How to Graph a One to One Function
When trying to graph a one-to-one function, you will have to find the domain and range for the function. Let's study an easy representation of a function f(x) = x + 1.
Immediately after you know the domain and the range for the function, you need to plot the domain values on the X-axis and range values on the Y-axis.
How can you evaluate if a Function is One to One?
To prove if a function is one-to-one, we can use the horizontal line test. Once you chart the graph of a function, draw horizontal lines over the graph. If a horizontal line moves through the graph of the function at more than one spot, then the function is not one-to-one.
Since the graph of every linear function is a straight line, and a horizontal line doesn’t intersect the graph at more than one point, we can also reason that all linear functions are one-to-one functions. Remember that we do not use the vertical line test for one-to-one functions.
Let's study the graph for f(x) = x + 1. Once you chart the values to x-coordinates and y-coordinates, you have to examine whether or not a horizontal line intersects the graph at more than one spot. In this example, the graph does not intersect any horizontal line more than once. This means that the function is a one-to-one function.
On the contrary, if the function is not a one-to-one function, it will intersect the same horizontal line more than once. Let's look at the diagram for the f(y) = y^2. Here are the domain and the range values for the function:
Here is the graph for the function:
In this case, the graph crosses multiple horizontal lines. Case in point, for both domains -1 and 1, the range is 1. Similarly, for either -2 and 2, the range is 4. This implies that f(x) = x^2 is not a one-to-one function.
What is the inverse of a One-to-One Function?
Since a one-to-one function has only one input value for each output value, the inverse of a one-to-one function also happens to be a one-to-one function. The opposite of the function essentially reverses the function.
Case in point, in the case of f(x) = x + 1, we add 1 to each value of x for the purpose of getting the output, in other words, y. The inverse of this function will remove 1 from each value of y.
The inverse of the function is denoted as f−1.
What are the properties of the inverse of a One to One Function?
The qualities of an inverse one-to-one function are the same as every other one-to-one functions. This signifies that the reverse of a one-to-one function will hold one domain for every range and pass the horizontal line test.

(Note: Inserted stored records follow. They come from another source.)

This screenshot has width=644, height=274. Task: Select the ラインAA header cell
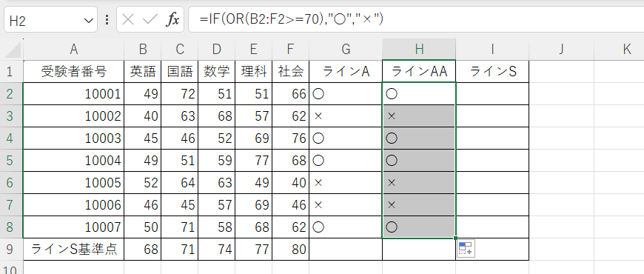(419, 72)
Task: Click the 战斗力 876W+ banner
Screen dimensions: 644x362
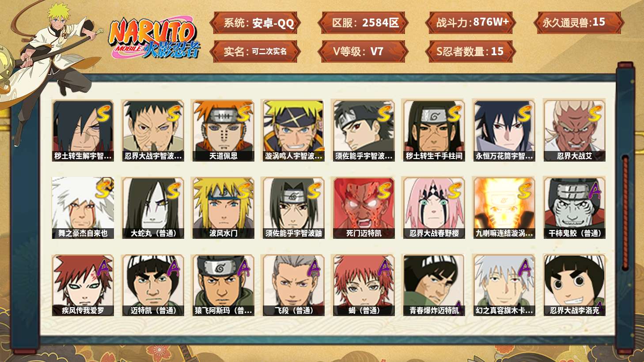Action: point(470,23)
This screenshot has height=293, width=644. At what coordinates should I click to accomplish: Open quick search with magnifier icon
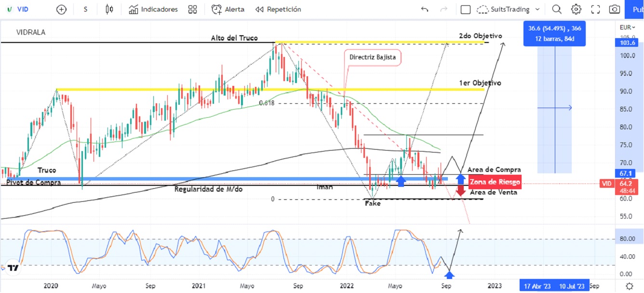click(x=557, y=9)
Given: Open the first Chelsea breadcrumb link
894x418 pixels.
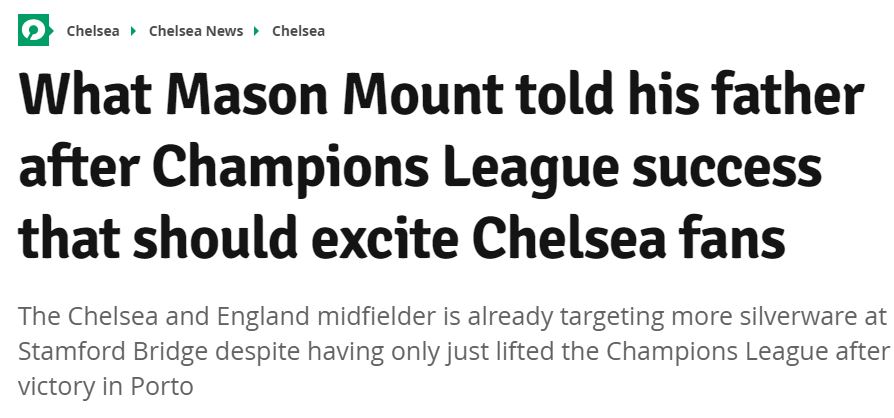Looking at the screenshot, I should [x=92, y=31].
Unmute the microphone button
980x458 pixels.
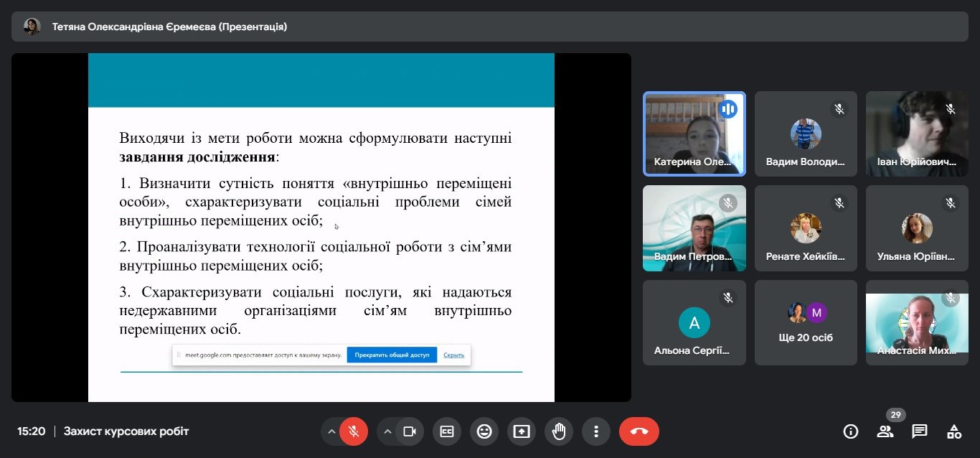(353, 431)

How do you figure out the inverse of a One-to-One Function?
Figuring out the inverse of a function is very easy. You simply need to swap the x and y values. Case in point, the inverse of the function f(x) = x + 5 is f-1(x) = x - 5.
As we reviewed earlier, the inverse of a one-to-one function reverses the function. Considering the original output value showed us we needed to add 5 to each input value, the new output value will require us to subtract 5 from each input value.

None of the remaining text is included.